----- Given information

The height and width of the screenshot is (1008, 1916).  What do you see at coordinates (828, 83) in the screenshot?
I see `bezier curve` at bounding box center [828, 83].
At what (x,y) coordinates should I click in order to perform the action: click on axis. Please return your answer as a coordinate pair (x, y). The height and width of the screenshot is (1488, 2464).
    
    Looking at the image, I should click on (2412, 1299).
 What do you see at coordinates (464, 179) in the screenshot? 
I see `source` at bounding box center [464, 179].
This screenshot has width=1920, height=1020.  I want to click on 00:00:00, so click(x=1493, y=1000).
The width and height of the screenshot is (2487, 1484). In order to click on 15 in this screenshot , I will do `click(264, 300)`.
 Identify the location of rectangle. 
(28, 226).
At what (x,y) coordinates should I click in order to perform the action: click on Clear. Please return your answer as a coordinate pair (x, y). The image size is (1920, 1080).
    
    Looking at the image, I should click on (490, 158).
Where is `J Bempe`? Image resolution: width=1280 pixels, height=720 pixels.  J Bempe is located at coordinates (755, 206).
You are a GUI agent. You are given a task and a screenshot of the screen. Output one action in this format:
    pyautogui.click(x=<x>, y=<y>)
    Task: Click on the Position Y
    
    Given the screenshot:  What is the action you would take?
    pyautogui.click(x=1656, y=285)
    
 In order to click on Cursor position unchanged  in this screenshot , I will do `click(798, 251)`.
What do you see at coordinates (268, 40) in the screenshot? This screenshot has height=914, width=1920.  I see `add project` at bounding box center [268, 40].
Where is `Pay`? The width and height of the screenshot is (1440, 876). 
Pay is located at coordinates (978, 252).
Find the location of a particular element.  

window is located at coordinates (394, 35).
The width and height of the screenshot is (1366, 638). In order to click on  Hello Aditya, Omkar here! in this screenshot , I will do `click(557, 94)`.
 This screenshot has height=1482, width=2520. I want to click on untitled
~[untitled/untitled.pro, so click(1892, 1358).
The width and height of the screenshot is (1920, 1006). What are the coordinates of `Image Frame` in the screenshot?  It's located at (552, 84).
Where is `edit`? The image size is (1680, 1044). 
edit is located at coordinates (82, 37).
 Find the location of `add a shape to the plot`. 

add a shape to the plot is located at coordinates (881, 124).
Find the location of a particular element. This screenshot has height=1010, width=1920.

----------

• **Description of the task**: Reproduce all of the entries above, substituting "Locate" for every occurrence of "Find the location of" and leaving everything else unchanged.

• **Worked answer**:
The height and width of the screenshot is (1008, 1916).  What do you see at coordinates (828, 83) in the screenshot?
I see `bezier curve` at bounding box center [828, 83].
At what (x,y) coordinates should I click in order to perform the action: click on axis. Please return your answer as a coordinate pair (x, y). The height and width of the screenshot is (1488, 2464).
    
    Looking at the image, I should click on (2412, 1299).
 What do you see at coordinates (464, 179) in the screenshot? 
I see `source` at bounding box center [464, 179].
This screenshot has width=1920, height=1020.  I want to click on 00:00:00, so click(x=1493, y=1000).
The width and height of the screenshot is (2487, 1484). In order to click on 15 in this screenshot , I will do `click(264, 300)`.
 Identify the location of rectangle. 
(28, 226).
At what (x,y) coordinates should I click in order to perform the action: click on Clear. Please return your answer as a coordinate pair (x, y). The image size is (1920, 1080).
    
    Looking at the image, I should click on (490, 158).
Where is `J Bempe`? Image resolution: width=1280 pixels, height=720 pixels.  J Bempe is located at coordinates (755, 206).
You are a GUI agent. You are given a task and a screenshot of the screen. Output one action in this format:
    pyautogui.click(x=<x>, y=<y>)
    Task: Click on the Position Y
    
    Given the screenshot:  What is the action you would take?
    pyautogui.click(x=1656, y=285)
    
 In order to click on Cursor position unchanged  in this screenshot , I will do `click(798, 251)`.
What do you see at coordinates (268, 40) in the screenshot? This screenshot has height=914, width=1920.  I see `add project` at bounding box center [268, 40].
Where is `Pay`? The width and height of the screenshot is (1440, 876). 
Pay is located at coordinates (978, 252).
Locate a particular element.  

window is located at coordinates (394, 35).
The width and height of the screenshot is (1366, 638). In order to click on  Hello Aditya, Omkar here! in this screenshot , I will do `click(557, 94)`.
 This screenshot has height=1482, width=2520. I want to click on untitled
~[untitled/untitled.pro, so click(1892, 1358).
The width and height of the screenshot is (1920, 1006). What are the coordinates of `Image Frame` in the screenshot?  It's located at (552, 84).
Where is `edit`? The image size is (1680, 1044). 
edit is located at coordinates (82, 37).
 Locate `add a shape to the plot`. 

add a shape to the plot is located at coordinates (881, 124).
Locate a particular element. This screenshot has height=1010, width=1920.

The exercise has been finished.